My husband and I were at Imp Lake, a clear lake in northern Michigan. We were the only ones at the picnic area, until a group of four with two big labs joined us. I caught sight of a dog’s yellow flank swimming toward me at the same time I heard muffled yells.
“Gracie!” The dog frantically pawed at my arm.
I surfaced. The owner stood calling. The large lab obeyed. “Sorry about that,” she called. “She thinks she needs to save you. She did the same thing to my nephew when he was out swimming the other day.” The owner scooted back as the lab shook, sending water flying.
“She thought I was drowning?” I sputtered, my eyes widening.
The dog owner nodded.
Once back home, I called a dog-loving friend and asked if she knew of a time a dog saved a life. She hesitated. “I’m not sure I should tell you this story,” she began. Details soon had me shuddering.
When my tomboy friend was in 6th grade, she and a cousin joined other young people on a steep icy hill. Even though several kids had gotten injured in the past and her parents had told her not to attempt sliding down on her boots, she did. She ended up falling, cracking her head on ice, and suffering a severe skull fracture. The headaches, nausea, and severe pain kept her out of school, prevented her from the sports she loved, and made her depressed.
When she was in 8th grade, she decided to end her life. She would position herself in the middle of a train trestle and wait for the train.
Her faithful black cocker walked with her to the railroad track. He followed her to the trestle’s bridge. He kept following her until she was in the middle of the trestle.
Even though she kept commanding the usually obedient dog to leave, he stayed by her side. Realizing he wouldn’t leave and wanting to save his life, she ran toward safety. The girl and her dog reached the end of the
trestle and jumped off onto the side of the tracks only seconds before the train thundered past.
The memory of her dog’s devotion helped cheer my friend. It’s hard to say what was going through the dog’s mind, but his bravery, trust and loyalty are commendable.
Years ago my small cockapoo showed similar traits. Josie has never liked swimming in water over her head. She sat on the end of the dock while I positioned myself in the lake preparing to ski. When I was ready, my husband hit the throttle. I sailed off skiing with my son, Jon, acting as spotter. I’d skied around the small lake once and was approaching our dock again when Jon yelled something I couldn’t hear.

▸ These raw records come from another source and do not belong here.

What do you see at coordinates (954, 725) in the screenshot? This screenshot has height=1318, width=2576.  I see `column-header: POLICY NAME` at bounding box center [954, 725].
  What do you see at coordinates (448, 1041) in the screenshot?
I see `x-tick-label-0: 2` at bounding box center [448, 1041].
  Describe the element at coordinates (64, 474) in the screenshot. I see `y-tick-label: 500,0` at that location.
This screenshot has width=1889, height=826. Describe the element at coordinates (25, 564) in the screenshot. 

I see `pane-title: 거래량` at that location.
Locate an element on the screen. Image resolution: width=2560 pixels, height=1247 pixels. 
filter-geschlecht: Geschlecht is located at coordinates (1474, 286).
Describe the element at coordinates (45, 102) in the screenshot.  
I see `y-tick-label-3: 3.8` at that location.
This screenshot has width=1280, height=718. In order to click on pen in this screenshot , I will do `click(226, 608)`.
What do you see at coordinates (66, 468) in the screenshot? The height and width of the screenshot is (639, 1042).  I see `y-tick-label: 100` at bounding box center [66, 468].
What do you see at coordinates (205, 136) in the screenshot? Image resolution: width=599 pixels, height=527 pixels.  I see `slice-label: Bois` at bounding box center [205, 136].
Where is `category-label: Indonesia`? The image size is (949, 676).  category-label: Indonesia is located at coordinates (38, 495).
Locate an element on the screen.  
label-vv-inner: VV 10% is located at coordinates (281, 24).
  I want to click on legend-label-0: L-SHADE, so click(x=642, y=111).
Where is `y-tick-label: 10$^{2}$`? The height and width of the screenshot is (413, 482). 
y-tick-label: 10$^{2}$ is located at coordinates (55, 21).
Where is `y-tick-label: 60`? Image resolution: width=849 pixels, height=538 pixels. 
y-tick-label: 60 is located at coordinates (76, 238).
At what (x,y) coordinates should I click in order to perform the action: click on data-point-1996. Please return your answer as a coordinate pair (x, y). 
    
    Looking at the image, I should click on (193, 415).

My husband cut the motor. It puzzled me when the boat headed toward the middle of the lake. Jon picked something up out of the water. I finally clued in when the boat picked me up and my dripping dog sprang toward me and jumped in my lap.
“See,” my son said to Josie, “she’s okay.”
“She jumped in soon after you took off,” my husband said. “I think she was trying to save you.”
With no regard to her own safety, she had swum out to rescue me.
Even though we can’t talk to our dogs and know their thoughts, the devotion and love we can share with our furry friends speaks volumes. It can even be lifesaving.